And what happened? Although The Poetry Foundation insists that more people are reading poetry than ever before, I don’t see it. The students I’ve taught recently do not value it. It has been suggested that what we got from poetry they are getting from songs. Poetry has veered toward the intellectual and seems to have absorbed the critical theory that has taken over college English departments. Emotion is suspect in this poetry and irony is king. There are notable exceptions: poets like Dorianne Laux continue to speak to the heart and she has a large following. I think the answer to my question – what do people want from poetry—can be found in her work and in a few others.
Poetry has taken another course in the past few years: performance poetry, also called slam poetry. It is much more popular than the poetry that has become comfortable in the academic world. Most of it is terrible, but it is at best Dionysian. People shout and posture and are applauded for it. Some of it is clever and a smaller subset is talented. Rhyme has found its way back in this poetry. It is post-literary and a kind of renewal of the oral tradition. It’s not worth much on the page and the performance is all. People sometimes costume themselves. It is political occasionally and one hundred percent demotic. The binary between “mainstream” and performance poetry remains and hopefully the two camps will begin to feed each other. What is it that performance poetry has that mainstream poetry needs? A connection to ordinary people’s lives. And what does mainstream poetry have that performance poetry needs? The answer is easier there: craft.
Some poetry combines the two: Martin Espada is a fine poet and excellent performer. He is incisively political and neo-romantic (is there such a word?). He proves that nuance and performance can be one.

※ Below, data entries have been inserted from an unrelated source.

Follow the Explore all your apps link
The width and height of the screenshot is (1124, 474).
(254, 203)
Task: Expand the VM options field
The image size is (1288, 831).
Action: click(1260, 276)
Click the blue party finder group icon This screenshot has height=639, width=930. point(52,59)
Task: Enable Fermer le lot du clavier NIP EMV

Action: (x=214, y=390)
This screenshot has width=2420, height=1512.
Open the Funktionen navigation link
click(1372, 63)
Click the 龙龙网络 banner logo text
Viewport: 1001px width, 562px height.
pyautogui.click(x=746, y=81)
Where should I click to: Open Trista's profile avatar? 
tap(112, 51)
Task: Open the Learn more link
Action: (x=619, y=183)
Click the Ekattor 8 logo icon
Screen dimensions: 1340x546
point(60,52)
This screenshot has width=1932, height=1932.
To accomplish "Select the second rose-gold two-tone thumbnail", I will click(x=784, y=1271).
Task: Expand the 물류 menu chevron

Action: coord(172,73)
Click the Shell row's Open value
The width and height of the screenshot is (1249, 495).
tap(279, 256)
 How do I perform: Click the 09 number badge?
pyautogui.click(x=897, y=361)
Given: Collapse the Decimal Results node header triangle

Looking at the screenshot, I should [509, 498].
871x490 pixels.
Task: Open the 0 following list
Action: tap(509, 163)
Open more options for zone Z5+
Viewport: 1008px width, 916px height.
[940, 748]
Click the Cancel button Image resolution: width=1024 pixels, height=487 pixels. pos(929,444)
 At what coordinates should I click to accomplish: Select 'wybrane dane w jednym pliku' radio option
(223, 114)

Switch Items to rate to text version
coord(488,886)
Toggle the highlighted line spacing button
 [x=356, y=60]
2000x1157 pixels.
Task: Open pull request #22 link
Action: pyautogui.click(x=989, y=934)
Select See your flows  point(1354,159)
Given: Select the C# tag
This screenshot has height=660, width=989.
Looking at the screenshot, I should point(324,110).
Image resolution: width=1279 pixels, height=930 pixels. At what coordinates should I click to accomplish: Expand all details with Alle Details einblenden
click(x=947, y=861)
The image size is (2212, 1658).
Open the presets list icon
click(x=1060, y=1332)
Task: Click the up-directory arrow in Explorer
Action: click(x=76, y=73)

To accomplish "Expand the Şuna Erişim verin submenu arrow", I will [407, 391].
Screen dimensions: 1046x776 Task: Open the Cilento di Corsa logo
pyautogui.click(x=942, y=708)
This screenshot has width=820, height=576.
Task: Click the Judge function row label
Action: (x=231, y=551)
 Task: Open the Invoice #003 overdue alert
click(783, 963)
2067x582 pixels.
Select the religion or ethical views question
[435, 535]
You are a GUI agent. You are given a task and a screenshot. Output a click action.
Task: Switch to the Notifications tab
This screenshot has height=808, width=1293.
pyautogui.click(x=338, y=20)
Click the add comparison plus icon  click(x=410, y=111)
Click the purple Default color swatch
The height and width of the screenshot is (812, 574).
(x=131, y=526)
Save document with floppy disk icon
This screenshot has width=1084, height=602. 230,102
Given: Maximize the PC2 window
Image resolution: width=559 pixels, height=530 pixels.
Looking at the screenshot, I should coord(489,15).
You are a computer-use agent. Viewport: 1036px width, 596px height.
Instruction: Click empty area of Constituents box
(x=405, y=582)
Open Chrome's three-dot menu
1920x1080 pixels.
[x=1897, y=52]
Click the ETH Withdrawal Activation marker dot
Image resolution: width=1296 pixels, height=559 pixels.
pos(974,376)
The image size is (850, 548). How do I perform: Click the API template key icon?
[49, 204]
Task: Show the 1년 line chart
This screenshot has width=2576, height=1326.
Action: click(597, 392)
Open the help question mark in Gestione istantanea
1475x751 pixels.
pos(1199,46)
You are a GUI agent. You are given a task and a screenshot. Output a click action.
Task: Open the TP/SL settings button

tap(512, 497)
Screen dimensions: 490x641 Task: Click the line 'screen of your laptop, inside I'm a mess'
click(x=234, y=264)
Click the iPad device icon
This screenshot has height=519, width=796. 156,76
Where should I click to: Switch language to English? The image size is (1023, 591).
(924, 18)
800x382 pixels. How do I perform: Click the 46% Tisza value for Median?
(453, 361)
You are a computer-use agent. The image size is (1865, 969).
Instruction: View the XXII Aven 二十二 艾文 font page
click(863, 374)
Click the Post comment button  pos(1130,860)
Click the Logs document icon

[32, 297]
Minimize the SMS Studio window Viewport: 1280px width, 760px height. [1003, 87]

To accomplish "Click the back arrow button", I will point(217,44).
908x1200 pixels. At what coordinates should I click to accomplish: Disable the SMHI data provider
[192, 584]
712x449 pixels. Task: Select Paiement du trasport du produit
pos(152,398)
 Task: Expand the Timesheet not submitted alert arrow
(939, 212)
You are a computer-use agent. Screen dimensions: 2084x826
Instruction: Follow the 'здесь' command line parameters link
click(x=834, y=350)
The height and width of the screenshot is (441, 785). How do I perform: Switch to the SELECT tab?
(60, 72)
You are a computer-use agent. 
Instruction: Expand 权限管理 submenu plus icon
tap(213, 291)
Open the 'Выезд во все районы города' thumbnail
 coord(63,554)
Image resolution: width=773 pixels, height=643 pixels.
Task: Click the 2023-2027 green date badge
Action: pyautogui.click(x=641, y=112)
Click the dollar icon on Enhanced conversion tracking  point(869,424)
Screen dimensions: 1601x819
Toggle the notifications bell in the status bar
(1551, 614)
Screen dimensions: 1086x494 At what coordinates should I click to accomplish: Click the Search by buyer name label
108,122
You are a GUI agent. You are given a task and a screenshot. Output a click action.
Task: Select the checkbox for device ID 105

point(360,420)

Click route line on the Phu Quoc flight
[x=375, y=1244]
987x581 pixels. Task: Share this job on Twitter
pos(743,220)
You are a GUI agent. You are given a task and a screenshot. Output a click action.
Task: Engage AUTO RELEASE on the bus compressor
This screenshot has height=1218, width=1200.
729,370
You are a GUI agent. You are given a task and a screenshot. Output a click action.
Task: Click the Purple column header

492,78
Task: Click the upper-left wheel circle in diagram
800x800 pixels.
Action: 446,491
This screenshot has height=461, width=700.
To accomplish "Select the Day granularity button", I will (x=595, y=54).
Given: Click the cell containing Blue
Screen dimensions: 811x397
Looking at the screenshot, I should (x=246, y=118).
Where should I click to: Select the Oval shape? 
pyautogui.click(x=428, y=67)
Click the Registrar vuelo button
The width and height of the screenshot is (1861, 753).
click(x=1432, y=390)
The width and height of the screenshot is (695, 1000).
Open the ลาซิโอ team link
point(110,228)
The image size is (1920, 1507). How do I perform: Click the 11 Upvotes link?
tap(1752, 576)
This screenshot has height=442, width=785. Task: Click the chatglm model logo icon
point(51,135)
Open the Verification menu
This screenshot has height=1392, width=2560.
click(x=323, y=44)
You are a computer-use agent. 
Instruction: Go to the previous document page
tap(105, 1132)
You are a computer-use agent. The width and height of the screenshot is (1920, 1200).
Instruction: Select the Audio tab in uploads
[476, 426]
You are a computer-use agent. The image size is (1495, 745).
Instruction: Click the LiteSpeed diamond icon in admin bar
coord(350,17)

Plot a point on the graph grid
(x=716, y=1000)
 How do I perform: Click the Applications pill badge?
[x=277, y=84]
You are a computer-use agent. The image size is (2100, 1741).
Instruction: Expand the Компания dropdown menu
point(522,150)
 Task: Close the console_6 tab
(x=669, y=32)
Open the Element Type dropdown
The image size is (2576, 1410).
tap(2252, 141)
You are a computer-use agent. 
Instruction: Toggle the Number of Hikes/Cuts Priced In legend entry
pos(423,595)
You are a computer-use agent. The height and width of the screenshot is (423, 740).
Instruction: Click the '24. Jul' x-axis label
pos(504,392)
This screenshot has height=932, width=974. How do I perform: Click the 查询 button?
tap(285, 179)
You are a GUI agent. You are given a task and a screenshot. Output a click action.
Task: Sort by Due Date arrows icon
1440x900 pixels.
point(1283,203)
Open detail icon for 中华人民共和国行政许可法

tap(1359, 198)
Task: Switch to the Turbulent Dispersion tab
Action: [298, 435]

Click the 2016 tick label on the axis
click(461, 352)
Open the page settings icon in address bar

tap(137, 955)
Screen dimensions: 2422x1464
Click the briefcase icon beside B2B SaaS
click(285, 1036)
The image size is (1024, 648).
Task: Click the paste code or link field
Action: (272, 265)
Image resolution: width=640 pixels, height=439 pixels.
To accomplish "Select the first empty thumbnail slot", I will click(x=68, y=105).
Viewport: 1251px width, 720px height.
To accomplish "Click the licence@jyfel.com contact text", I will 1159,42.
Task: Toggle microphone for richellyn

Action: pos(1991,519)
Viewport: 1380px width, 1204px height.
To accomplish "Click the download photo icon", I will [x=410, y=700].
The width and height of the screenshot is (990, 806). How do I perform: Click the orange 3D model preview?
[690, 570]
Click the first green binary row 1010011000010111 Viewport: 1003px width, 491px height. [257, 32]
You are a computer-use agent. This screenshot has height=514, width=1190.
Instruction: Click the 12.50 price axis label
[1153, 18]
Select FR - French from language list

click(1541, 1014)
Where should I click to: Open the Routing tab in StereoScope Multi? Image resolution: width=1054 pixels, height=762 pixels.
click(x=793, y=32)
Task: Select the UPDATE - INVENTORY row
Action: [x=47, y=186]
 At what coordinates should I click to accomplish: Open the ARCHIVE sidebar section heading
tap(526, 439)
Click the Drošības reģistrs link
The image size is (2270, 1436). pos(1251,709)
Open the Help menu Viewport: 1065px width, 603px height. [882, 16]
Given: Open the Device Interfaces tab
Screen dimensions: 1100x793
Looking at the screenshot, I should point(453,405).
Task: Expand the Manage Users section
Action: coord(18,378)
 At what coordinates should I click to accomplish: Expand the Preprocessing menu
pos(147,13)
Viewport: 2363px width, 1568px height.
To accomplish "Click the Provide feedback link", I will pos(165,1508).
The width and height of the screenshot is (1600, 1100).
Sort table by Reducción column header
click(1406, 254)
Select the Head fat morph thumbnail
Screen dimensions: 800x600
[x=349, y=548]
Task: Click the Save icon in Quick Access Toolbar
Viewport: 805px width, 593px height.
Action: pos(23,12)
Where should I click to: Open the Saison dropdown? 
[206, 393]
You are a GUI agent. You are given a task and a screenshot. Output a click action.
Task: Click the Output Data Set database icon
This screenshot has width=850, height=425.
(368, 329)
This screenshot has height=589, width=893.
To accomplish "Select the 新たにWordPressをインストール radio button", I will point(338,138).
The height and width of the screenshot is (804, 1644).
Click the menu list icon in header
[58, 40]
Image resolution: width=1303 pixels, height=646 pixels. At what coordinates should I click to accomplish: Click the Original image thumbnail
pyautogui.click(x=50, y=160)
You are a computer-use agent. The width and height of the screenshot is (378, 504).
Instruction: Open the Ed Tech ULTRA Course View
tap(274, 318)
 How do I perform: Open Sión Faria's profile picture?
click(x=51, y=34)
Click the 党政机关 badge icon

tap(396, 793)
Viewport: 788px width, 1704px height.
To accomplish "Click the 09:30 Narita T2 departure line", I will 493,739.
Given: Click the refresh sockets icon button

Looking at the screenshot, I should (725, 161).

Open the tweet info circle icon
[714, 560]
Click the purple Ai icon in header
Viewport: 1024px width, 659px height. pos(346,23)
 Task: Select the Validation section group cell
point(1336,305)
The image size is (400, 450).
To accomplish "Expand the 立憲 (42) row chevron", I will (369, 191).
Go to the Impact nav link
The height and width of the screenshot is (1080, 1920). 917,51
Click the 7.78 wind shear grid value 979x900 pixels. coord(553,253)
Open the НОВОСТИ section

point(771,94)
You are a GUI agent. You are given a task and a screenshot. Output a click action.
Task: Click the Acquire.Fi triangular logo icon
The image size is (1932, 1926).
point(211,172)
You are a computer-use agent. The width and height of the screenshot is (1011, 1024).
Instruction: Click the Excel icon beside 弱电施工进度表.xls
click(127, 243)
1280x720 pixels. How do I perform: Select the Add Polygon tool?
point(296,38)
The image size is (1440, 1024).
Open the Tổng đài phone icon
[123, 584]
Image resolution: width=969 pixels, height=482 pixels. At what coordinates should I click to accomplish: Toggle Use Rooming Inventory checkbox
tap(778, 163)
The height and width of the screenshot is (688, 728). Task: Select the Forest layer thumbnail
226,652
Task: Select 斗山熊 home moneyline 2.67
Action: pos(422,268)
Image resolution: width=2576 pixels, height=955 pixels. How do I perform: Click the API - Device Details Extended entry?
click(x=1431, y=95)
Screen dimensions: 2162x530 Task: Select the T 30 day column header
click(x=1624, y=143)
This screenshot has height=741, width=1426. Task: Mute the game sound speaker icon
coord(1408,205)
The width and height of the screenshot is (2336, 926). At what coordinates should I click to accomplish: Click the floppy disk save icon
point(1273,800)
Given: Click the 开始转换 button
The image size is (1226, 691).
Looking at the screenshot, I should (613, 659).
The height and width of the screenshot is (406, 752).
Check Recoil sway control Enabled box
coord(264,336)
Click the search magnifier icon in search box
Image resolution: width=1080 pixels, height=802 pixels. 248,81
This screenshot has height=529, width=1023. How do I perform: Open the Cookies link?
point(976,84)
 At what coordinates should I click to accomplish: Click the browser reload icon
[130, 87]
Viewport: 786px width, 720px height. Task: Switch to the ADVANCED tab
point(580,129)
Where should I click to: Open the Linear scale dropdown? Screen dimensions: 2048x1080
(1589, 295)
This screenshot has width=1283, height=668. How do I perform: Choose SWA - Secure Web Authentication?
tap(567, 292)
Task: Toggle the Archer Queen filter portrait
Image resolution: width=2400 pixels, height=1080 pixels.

I’m seventy-seven. I have for some time been deeply in love. Not the wise and doddering love expected of the aged, but a fierce and all-consuming love that makes my old body want to do more than it is capable of. Does this appear as folly to the young? The young who believe they’ll never cross the bridge onto the island of the aged? I don’t know and don’t care. I’m very happy to be where I am and am finding a language for it. We live longer now and there is a place for this kind of poem. There is a place for the unfolding of a long and various life.